* **Aim of the exercise**
Continue the London fashion week article from its last sentence, picking up with the designers said to be on the precipice.

* **Passage provided**
========================================================================

London--In other cities, fashion week may be about what’s new, but here, the more important question is who’s new. Buyers and editors who stopped in London this week before heading to Milan and Paris were hungry for the next big name. A birthplace of talent over the past decade, London has launched such internationally known designers as John Galliano, Alexander McQueen, Stella McCartney, Hussein Chalayan, Matthew Williamson and Luella Bartley, who have since moved on to show in the fashion capitals.

Of the 49 designers and labels showing in the official schedule this season, several are on the precipice.

========================================================================

* **Collected data**

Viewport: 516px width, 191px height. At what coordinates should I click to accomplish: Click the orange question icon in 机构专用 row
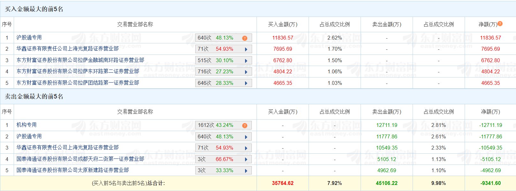point(245,126)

========================================================================

* **Task response**
Pringle of Scotland, the knitwear company founded in 1815, is the latest fashion brand attempting to dust off its stodgy image and pull a Burberry. Design director Stuart Stockdale was hired a year ago to give the traditional cashmere cardigans and golf sweaters a fresh and flirty kick. This season, in his second collection, he splashed a classic trench with an allover argyle print in blush pink, white and black. The traditional Scottish kilt was done in solid black and worn as a kind of pleated shawl buckled over the shoulders. And a dainty rose print covered everything from a soft pencil skirt to chic arm warmers -- woolen tubes worn round the wrists to ward off the chill. The collection lacked the whimsy of some of Stockdale’s previous efforts. (In the past he has been more adventurous, designing cashmere puff-sleeve sweaters emblazoned with an ice cream sundae, or a pair of glittery high-heeled shoes, for example.) But he’s on the right track, and Kim Winser, the company’s chief executive officer, will be visiting L.A. next month to scout out store properties.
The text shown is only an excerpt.